### To do:
Could you set down exactly the lines in the records below between the line holding "Task: Select the ruler measuring tool" and the line holding "1121x686 pixels.", inclusive?
*** Opening of Information provided ***
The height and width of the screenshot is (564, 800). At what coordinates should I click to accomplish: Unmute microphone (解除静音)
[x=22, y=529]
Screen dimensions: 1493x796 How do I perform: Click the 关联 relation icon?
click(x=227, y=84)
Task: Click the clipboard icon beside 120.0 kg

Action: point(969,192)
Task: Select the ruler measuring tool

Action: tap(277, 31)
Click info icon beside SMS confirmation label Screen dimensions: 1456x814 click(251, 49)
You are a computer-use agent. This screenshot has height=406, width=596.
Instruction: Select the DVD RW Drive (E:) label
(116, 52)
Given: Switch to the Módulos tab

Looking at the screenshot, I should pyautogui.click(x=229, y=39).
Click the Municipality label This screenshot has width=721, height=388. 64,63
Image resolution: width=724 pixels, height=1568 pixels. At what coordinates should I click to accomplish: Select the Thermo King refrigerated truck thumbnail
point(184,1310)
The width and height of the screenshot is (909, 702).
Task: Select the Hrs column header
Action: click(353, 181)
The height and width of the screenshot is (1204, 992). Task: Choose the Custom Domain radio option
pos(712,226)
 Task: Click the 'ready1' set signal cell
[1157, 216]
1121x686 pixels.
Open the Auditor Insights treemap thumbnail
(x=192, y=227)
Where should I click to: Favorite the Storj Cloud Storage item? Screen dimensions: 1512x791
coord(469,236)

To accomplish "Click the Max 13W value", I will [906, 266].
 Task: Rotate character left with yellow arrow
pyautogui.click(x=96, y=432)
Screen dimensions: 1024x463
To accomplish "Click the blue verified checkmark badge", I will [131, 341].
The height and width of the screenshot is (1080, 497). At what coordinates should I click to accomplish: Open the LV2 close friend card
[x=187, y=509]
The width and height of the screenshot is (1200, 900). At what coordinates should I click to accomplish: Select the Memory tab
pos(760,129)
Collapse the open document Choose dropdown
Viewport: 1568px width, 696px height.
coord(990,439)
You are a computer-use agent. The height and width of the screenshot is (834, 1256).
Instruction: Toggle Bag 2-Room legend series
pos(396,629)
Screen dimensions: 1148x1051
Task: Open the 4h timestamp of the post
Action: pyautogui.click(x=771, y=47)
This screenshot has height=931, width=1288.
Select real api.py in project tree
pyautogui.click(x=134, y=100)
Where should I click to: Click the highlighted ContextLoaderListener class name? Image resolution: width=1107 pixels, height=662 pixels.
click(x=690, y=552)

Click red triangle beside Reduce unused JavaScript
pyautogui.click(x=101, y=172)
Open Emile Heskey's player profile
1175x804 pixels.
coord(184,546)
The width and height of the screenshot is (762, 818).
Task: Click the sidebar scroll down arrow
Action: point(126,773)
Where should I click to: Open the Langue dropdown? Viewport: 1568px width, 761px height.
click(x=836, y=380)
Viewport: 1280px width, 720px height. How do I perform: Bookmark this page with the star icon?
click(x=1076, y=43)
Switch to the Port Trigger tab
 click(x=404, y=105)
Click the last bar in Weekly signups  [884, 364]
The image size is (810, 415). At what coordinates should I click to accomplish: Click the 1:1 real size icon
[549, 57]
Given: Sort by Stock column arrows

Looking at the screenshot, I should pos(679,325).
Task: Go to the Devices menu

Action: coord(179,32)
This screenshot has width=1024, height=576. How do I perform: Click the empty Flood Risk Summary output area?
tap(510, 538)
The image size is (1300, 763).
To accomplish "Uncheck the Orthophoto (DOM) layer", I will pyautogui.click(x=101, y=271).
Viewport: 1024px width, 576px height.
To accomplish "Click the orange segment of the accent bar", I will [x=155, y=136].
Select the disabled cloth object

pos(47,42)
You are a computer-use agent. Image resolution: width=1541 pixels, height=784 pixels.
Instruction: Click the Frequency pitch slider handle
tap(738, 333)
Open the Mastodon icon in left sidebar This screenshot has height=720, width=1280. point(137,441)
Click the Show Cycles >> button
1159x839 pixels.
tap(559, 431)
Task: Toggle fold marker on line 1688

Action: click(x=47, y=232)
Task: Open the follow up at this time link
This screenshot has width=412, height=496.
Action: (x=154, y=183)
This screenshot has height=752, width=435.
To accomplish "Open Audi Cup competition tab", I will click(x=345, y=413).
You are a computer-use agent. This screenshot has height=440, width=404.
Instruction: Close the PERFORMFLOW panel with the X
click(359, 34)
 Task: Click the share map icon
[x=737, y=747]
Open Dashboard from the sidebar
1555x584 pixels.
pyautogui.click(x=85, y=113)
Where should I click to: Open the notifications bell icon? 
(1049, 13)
*** Close of Information provided ***
### Exercise result:
Task: Select the ruler measuring tool

Action: tap(277, 31)
Click info icon beside SMS confirmation label Screen dimensions: 1456x814 click(251, 49)
You are a computer-use agent. This screenshot has height=406, width=596.
Instruction: Select the DVD RW Drive (E:) label
(116, 52)
Given: Switch to the Módulos tab

Looking at the screenshot, I should pyautogui.click(x=229, y=39).
Click the Municipality label This screenshot has width=721, height=388. 64,63
Image resolution: width=724 pixels, height=1568 pixels. At what coordinates should I click to accomplish: Select the Thermo King refrigerated truck thumbnail
point(184,1310)
The width and height of the screenshot is (909, 702).
Task: Select the Hrs column header
Action: click(353, 181)
The height and width of the screenshot is (1204, 992). Task: Choose the Custom Domain radio option
pos(712,226)
 Task: Click the 'ready1' set signal cell
[1157, 216]
1121x686 pixels.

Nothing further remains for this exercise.